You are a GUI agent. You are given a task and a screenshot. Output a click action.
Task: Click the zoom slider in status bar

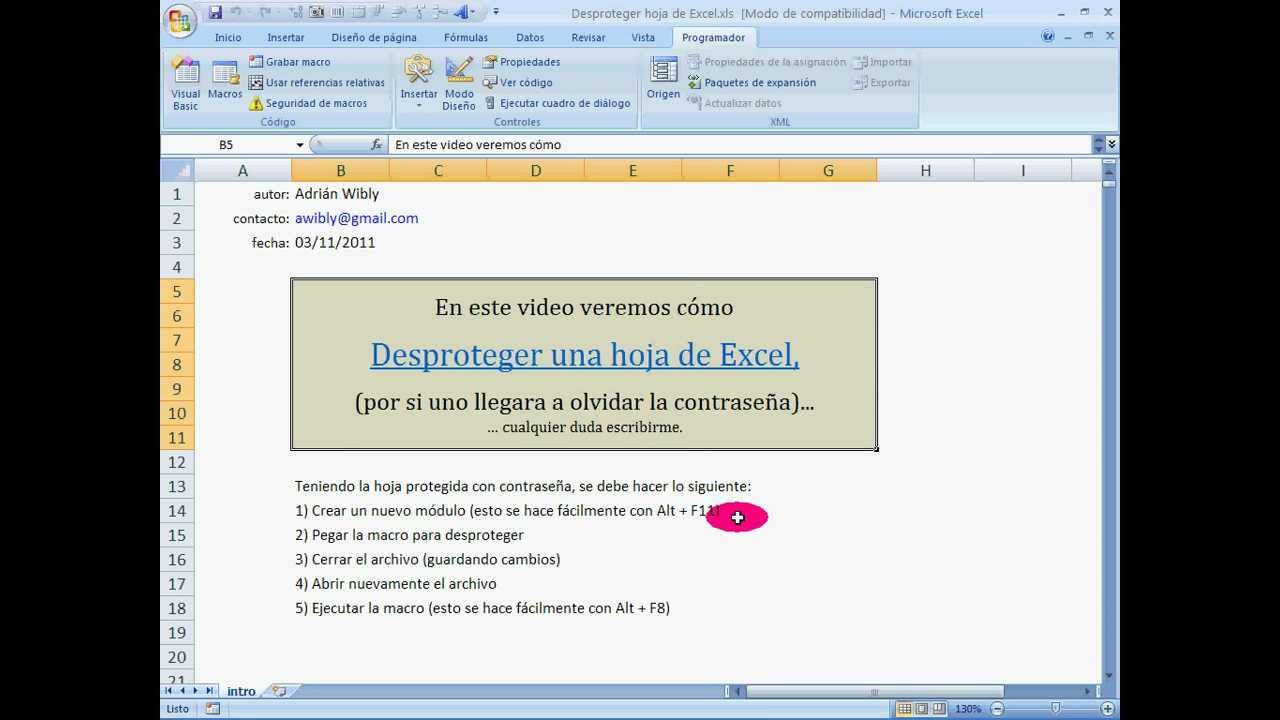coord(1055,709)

==

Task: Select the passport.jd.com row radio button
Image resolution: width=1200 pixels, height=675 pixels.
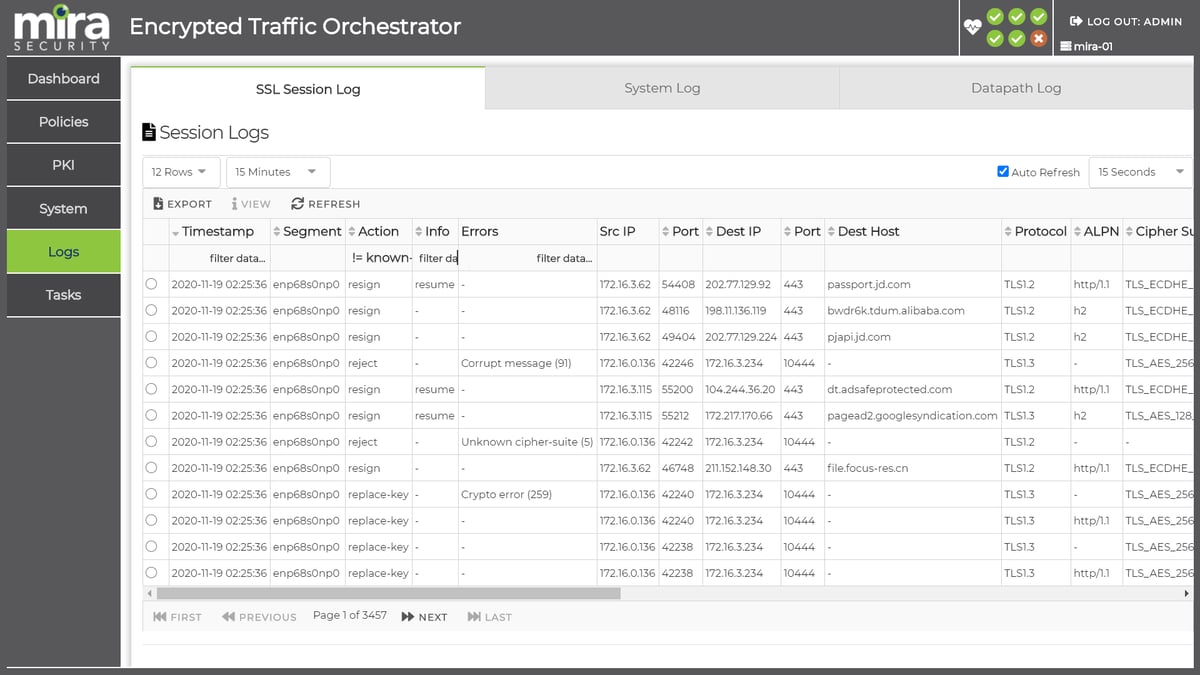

- TASK GOAL
Would you print exactly, and only, the lines of the data above from the line with "Task: Select the" through the line with "Image resolution: width=1200", inclusive?

- SOLUTION TO THIS PROBLEM
Task: Select the passport.jd.com row radio button
Image resolution: width=1200 pixels, height=675 pixels.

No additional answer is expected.